Yi Kae (1417–1456) was a Korean scholar-official of the Joseon period who came from the yangban Hansan Yi clan and one of the six martyred ministers. He was the great-grandson of Goryeo period philosopher Yi Saek and third cousin of Yi San-hae.

Yi passed the higher examination in 1436, and he was appointed to the Hall of Worthies by Sejong in 1441. After Munjong rose to the throne in 1450, he was appointed to provide personal instruction in the classics to the prince, who became the young King Danjong in 1453.

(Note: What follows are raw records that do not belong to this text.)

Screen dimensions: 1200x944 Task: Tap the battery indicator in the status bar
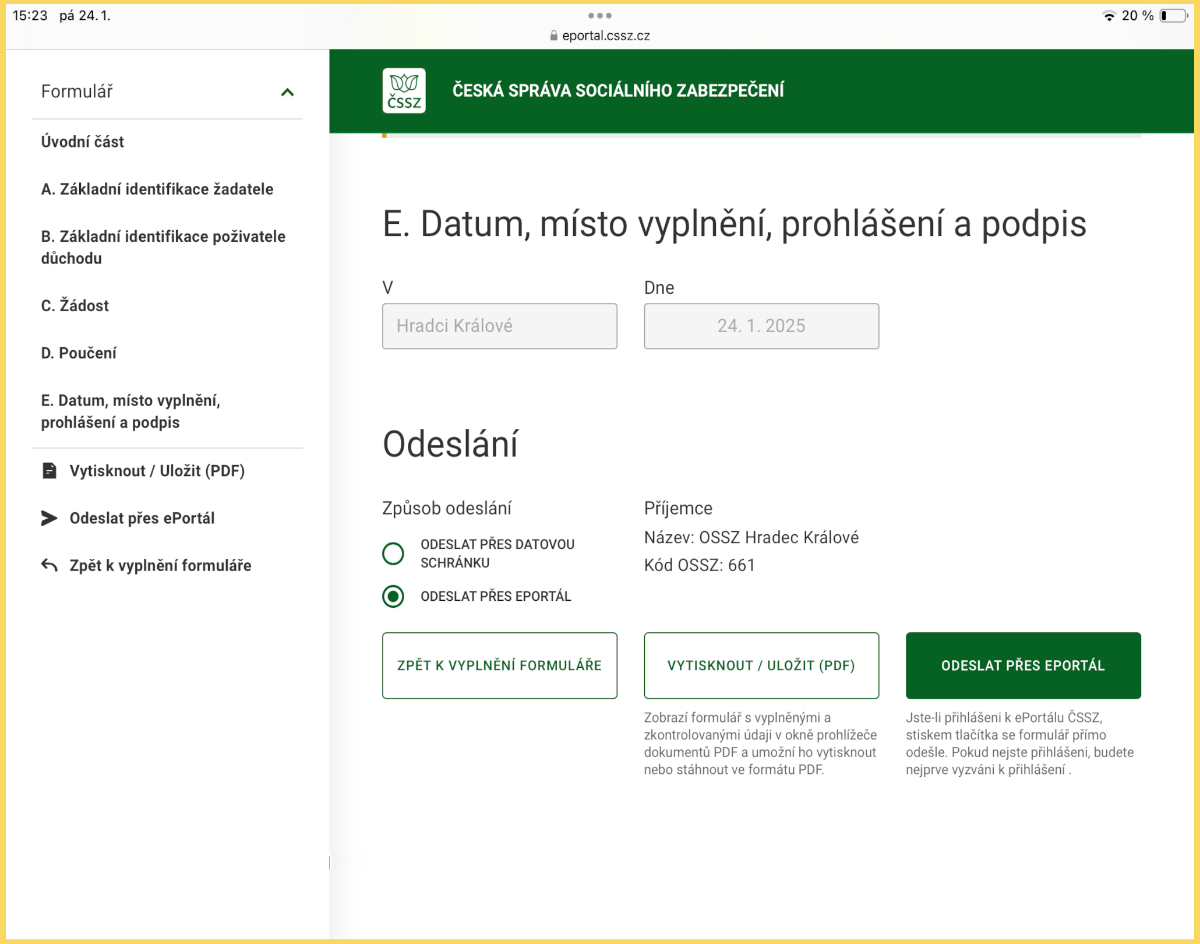[1172, 15]
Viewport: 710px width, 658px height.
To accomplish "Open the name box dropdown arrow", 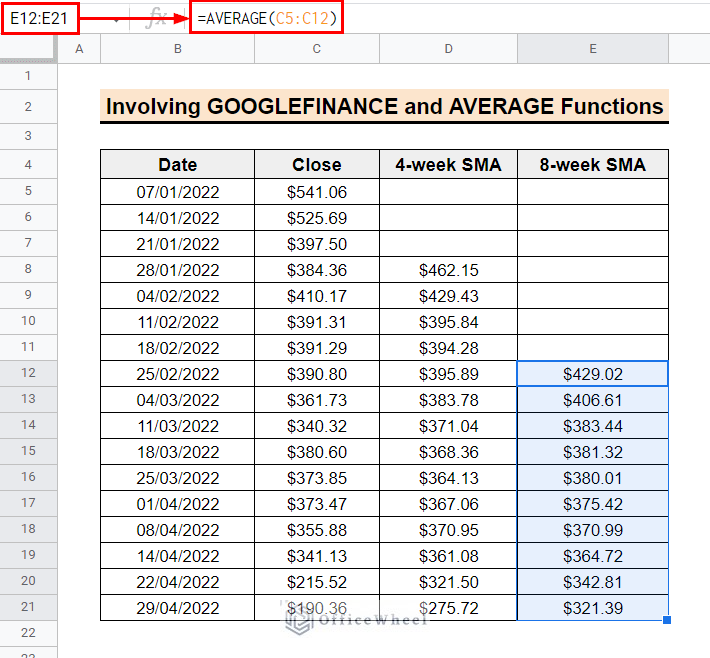I will (118, 19).
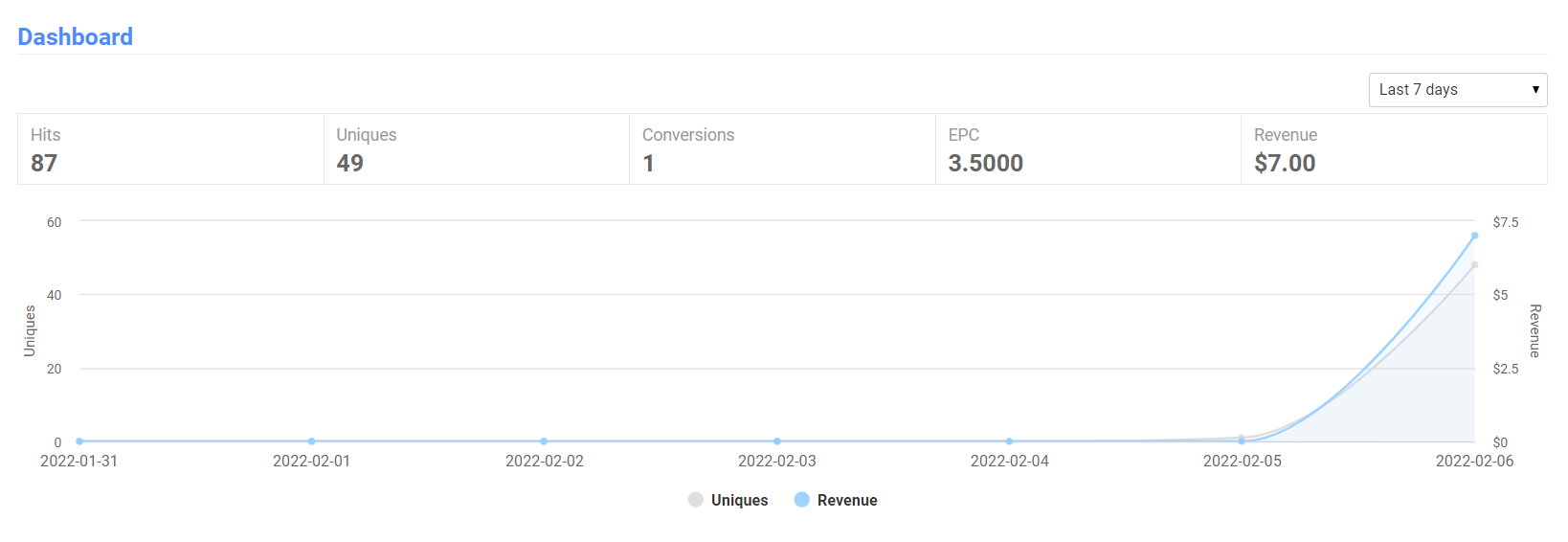Open the Last 7 days dropdown
This screenshot has width=1568, height=542.
click(1457, 90)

In 1455, Danjong was overthrown by Sejo. Yi joined a conspiracy of other high officials to overthrow Sejo and return Danjong to the throne; but just before the plot would have unfolded, it was betrayed to the king by Kim Chil. Arrested, he refused to repent under torture and was executed.

==Death Poem==
Yi Kae wrote the following death poem in prison before his execution:

방안에 혔는 촛불 눌과 이별하엿관대

겉으로 눈물지고 속타는 줄 모르는다.

우리도 천리에 임 이별하고 속타는 듯하여라.

Oh, candlelight shining the room, with whom did you part?

You shed tears without and burn within, yet no one notices.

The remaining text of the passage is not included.